The top consumer affairs official of the Department of Energy has warned the oil companies that they are "heading for nationalization" if they don't explain the present crisis soon and stop what she called "manipulative" practices.
The same official, Tina Hobson, director of consumer affairs for the DOE, has warned key DOE officials in a memorandum that there is also little or no reason that "consumers (shouldn't) believe DOE is misleading, misinforming or even lying to them about petroleum data."
"We are heading toward nationalization of the oil companies," Hobson flatly told corporate consumer affairs representatives and government regulators from several areas at a dinner late Tuesday night.

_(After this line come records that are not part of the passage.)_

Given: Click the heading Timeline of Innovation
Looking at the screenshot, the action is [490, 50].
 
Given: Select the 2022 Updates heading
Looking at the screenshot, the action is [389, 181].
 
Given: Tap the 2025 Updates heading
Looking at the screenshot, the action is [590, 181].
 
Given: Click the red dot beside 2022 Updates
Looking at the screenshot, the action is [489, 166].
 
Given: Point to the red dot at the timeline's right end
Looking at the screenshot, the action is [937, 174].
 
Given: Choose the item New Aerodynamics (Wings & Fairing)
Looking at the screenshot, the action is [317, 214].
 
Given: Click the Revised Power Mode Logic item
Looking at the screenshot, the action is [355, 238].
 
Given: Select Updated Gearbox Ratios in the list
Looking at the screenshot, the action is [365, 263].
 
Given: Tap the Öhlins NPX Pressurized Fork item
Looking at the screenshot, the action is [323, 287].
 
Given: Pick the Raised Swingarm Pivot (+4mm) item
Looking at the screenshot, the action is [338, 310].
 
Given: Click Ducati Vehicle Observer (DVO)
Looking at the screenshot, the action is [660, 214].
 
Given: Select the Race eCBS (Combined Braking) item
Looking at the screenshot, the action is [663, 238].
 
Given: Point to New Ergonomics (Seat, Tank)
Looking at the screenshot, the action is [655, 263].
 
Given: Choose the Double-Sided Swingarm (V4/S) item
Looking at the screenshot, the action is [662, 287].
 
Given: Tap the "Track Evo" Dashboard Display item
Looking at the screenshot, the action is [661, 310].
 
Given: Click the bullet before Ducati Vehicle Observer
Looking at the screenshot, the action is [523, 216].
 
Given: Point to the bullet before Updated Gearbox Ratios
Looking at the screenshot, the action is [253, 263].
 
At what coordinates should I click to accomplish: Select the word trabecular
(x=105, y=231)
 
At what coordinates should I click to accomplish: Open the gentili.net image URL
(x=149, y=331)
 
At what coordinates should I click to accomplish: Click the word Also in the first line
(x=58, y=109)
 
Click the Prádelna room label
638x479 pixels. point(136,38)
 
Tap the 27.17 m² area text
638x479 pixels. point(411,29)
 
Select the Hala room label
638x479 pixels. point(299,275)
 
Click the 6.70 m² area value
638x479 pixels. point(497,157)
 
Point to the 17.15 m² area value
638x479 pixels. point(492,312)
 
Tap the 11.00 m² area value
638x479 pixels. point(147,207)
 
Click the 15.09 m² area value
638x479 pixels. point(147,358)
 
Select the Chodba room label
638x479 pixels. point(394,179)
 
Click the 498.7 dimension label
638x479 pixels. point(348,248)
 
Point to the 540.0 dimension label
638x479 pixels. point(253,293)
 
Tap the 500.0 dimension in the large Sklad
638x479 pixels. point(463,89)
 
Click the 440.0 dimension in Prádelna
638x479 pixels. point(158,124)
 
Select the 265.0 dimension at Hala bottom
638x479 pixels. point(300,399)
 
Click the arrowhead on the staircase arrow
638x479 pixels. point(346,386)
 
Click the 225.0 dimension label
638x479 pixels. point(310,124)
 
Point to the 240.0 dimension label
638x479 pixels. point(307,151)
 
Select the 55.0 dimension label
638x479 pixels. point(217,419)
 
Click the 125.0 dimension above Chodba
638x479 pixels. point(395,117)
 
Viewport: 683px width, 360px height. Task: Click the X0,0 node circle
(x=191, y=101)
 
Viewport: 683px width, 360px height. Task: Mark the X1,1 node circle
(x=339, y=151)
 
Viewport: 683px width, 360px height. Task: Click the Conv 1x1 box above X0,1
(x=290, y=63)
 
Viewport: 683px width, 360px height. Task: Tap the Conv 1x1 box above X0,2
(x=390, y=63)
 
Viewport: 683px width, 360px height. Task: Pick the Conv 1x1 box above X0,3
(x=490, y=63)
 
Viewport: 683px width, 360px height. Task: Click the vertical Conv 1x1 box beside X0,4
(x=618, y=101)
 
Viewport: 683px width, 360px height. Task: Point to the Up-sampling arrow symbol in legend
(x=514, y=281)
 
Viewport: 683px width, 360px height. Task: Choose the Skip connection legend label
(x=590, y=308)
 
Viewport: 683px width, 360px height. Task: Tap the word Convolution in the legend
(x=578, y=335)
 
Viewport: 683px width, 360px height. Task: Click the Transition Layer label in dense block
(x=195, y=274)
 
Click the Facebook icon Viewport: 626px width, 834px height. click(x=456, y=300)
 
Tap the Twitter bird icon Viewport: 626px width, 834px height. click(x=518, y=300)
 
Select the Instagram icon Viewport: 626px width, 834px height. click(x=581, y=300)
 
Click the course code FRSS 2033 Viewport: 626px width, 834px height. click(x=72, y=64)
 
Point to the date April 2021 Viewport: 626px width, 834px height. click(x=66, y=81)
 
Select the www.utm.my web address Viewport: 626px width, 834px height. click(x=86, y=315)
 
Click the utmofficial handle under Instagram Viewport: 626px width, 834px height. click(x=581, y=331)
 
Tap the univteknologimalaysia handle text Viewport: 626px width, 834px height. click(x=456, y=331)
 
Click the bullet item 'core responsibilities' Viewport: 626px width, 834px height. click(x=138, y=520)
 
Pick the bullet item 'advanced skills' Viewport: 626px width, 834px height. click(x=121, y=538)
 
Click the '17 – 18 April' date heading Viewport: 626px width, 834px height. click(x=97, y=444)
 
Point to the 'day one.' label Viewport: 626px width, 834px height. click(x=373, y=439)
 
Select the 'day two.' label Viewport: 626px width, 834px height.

"I don't want to go in that direction, but if the oil industry and the DOE don't come up with better rationing and something better than those gas lines, there won't be a choice in the matter," she added.
Hobson has held a variety of energy-related positions, including jobs in the Federal Energy Office and the Federal Energy Administration before joining the Department of Energy on Oct. 1, 1977, when it was created.
Although she previously criticized her department's handling of information pertaining to the energy crisis in her internal communications with other DOE officials, Tuesday's comments were her strongest public warning to date.
Hobson said she had information that jobbers for the major oil companies were engaging in a "manipulative process of blackmailing gas station dealers" into staying open for only a limited number of hours and using only a limited number of pumps, "or else." She said dealers were being threatened with being cut off by those jobbers - their only suppliers - if they didn't heed the warnings.
"The system is fraught with inequities," she said.
In a recent internal memorandum to Energy Information Administration head Lincoln Moses and several other DOE officials which was obtained by the Washington Post, Hobson warned that "many consumers could reasonably question the department's projected shortfalls." She cited impartial interpretations that differ with DOE conclusions on oil supply problems.
Further, she said, "While the department may have confused consumers regarding the demand for oil, it appears that information (also) was incorrectly provided on oil supplies and imports."
She said alleged manipulation of import figures by the DOE "has raised significant consumer doubt about the department's credibility."
"In addition to inaccurately reporting information on imports, the department may not have released accurate information on domestic production," Hobson added.
Her memo suggested that the department consider releasing significantly more raw information on the oil industry to consumers for their own analysis, as well as the department's interpretation of that data and assumptions behind that interpretation.
At the meeting Tuesday night, Hobson acknowledged that the department long has had a "problem" of sharing considerable information with oil industry representatives or lobbyists while withholding the same information from consumer groups.
"We have a credibility problem with consumers, and we aren't helping it now," she said.
Hobson said she has gone to speak to several groups about the energy crisis lately, but in her most recent speech before consumer leaders, she said she was shouted down and not even allowed to speak. "People are getting impatient with us," she said.